Ja czasami też jestem zła na wszystko,ale to mija i po burzy znów jest słońce.
Czego Ci z całego serca życzę.
Niezłe miałaś przeżycie.

Nie zazdroszczę.
Dziewczynki napiszę Wam coś co mi się teraz przypomniało ze świąt,a dotyczy mnie i mojego M.
Wieczorkiem po imprezie mój kochany lekko zachwiany jeszcze Daruś zrobił lekcję miłości rodzinnej





.
To znaczy tłumaczył dzieciom jak on mocno kocha mamusię i że ich obowiazkiem jest kochać rodziców i siebie nawzajem bez względu na wszystko.



To co mnie najbardziej wzruszyło ,to słowa D wypowiedziane tak od serca :
"Uwierzyłem w miłość na nowo,jak w kościele na misjach było odnowienie ślubów.
Uwierzcie dzieci,że wtedy dotarło do mnie,że miłośc istnieje ,że ta miłośc jest w nas .
Jedyny problem to taki,że trzeba ją rozpalić i pilnowac,żeby nie zgasła.
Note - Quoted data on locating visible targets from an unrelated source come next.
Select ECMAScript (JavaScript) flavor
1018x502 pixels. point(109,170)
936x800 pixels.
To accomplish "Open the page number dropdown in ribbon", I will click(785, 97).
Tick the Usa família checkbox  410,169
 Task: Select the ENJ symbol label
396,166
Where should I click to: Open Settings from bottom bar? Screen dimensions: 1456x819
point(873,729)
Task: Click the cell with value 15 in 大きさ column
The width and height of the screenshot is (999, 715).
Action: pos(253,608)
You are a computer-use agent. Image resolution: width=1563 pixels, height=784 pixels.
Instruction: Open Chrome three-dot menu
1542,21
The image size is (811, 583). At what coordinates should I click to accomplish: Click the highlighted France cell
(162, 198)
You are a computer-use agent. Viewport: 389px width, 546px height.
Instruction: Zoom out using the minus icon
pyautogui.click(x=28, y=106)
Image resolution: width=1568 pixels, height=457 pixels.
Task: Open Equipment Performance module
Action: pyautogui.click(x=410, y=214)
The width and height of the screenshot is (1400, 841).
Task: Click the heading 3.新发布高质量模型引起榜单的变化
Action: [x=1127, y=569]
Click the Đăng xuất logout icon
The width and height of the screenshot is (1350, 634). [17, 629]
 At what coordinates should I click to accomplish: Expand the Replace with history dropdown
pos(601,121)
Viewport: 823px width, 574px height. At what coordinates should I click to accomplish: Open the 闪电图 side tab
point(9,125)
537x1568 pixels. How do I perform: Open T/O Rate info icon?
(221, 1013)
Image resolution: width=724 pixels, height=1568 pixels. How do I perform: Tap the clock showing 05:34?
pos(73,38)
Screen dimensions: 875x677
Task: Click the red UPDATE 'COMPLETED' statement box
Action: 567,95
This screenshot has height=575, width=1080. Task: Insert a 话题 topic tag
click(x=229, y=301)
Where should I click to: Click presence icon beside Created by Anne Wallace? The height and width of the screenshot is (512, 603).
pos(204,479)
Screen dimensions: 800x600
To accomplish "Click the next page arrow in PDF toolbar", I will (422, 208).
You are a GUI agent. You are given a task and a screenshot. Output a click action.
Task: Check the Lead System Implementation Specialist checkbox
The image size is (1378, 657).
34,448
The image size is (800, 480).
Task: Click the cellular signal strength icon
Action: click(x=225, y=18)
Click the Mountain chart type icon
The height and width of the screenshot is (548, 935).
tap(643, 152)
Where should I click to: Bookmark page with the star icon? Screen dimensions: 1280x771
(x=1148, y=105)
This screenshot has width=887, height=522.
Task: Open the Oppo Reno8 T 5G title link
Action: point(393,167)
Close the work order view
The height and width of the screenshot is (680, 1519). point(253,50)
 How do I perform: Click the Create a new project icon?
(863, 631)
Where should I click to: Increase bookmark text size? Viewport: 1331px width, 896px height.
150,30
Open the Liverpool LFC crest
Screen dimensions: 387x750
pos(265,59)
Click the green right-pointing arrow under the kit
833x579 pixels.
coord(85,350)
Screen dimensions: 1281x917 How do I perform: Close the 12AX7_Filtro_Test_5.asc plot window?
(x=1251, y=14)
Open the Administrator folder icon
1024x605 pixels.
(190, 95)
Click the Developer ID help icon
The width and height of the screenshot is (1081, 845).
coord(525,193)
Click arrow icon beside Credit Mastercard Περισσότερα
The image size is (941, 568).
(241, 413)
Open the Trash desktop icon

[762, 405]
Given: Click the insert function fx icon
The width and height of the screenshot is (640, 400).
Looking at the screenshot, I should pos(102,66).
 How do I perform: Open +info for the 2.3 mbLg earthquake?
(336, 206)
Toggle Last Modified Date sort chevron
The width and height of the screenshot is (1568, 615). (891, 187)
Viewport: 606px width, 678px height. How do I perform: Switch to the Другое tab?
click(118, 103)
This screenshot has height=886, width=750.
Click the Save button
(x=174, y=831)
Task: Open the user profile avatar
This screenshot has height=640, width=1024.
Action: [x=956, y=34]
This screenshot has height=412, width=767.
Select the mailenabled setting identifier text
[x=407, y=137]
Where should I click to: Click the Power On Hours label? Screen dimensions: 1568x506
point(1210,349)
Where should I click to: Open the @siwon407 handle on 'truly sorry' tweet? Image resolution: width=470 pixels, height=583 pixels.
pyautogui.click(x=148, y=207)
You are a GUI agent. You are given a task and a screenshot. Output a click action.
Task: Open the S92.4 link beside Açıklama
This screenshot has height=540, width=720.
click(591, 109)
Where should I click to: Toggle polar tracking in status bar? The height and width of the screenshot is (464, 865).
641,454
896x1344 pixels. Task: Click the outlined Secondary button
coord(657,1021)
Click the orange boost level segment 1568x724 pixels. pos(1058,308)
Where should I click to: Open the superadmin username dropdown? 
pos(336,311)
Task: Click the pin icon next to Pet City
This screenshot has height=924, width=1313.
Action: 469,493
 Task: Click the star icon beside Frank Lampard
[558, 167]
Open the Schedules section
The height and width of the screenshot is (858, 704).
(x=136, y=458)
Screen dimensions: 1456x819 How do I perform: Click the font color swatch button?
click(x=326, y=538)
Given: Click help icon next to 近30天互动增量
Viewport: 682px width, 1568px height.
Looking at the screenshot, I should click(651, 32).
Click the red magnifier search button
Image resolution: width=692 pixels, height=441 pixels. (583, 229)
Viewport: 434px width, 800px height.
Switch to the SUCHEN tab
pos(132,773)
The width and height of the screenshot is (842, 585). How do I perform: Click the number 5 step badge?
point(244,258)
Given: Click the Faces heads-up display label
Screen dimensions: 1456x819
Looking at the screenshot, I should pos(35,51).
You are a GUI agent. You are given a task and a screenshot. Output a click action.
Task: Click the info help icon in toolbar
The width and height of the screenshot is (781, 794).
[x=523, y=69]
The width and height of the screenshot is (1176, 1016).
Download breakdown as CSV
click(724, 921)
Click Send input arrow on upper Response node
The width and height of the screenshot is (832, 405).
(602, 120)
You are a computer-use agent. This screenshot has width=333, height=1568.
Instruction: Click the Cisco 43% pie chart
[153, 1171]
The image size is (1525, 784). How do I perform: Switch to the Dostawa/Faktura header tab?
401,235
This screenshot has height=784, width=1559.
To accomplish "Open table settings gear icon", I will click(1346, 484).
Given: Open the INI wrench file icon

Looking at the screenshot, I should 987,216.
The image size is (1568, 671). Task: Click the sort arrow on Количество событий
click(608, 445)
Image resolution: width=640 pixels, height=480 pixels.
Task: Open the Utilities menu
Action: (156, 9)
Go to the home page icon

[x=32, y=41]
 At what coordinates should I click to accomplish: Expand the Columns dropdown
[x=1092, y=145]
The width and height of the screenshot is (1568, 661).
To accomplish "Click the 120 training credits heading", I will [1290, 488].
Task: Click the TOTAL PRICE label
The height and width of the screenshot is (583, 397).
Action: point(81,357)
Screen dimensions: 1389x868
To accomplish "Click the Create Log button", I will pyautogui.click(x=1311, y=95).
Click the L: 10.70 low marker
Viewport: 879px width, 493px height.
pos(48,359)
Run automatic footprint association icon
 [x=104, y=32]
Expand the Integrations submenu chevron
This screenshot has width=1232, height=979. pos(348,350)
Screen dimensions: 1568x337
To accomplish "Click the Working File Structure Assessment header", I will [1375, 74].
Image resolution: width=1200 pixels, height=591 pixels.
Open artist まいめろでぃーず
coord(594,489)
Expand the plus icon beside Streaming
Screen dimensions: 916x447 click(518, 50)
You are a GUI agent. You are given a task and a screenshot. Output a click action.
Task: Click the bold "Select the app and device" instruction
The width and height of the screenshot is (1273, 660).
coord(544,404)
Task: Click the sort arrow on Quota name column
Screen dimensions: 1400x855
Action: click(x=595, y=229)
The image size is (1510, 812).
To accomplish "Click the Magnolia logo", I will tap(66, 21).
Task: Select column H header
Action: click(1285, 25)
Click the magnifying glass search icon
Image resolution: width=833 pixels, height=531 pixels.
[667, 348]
Tak dzieci ,dziękuję Waszej mamie ,że pomimo,iż tyle kiedyś przeze mnie wycierpiała ,ona nadal jest i nas kocha."
Dziękuję bardzo i mnie wtedy pocałował,przytulił i się popłakał.
A ja razem z Nim ryczałam.
Dzieci były w szoku ,ale podeszły do nas i też je przytuliśmy.
To była chyba najpiękniejsza chwila tych świąt.